Dr. Vrangalova points to a study that looked at the kinds of sexual acts participants had engaged in during the most recent time they had partnered sex. Researchers then asked the 1,931 adults how often they orgasmed. Those who engaged in a diverse range of sexual behaviors during encounters achieved orgasm at a higher rate; the more individual sexual acts, the more likely the orgasm.
While the data provides a compelling suggestion about how anal sex could help close the orgasm gap, Dr. Vrangalova says that a broader look at the study's findings offers a better roadmap.
"There is certainly physical pleasure that comes with anal play that contributes to women's likelihood of orgasming during those encounters, but I don't think that this means that anal sex in and of itself is the holy grail of orgasms for women," explains Dr. Vrangalova. Instead, she argues that sexual experiences including anal likely tend to last longer, have greater variety, and are imbued with open, intimate communication.
"Yes, I think anal play can play an important role in closing the orgasm gap, but only if done right," she says. That means consent, compassion, and a whole lot of questions like, "How does that feel? Is that okay?" If you're curious, don't shy away. Try opening the front doors, back doors, side doors, and well—all the other doors—of pleasure.

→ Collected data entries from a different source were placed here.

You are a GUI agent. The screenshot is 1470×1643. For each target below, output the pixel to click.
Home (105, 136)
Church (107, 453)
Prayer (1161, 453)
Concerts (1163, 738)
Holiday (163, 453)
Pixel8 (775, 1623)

"[Anal] is also an activity that anyone can engage in (regardless of gender or sexual orientation) because we all have butts with nerve endings that feel good when stimulated," says Dr. Vrangalova. "Yet it is something that a lot of people shy away from because of various fears and insecurities—pain, mess, morality, implications for their sexual orientation—all of which are either unfounded or can be mitigated by doing anal the 'right way.'”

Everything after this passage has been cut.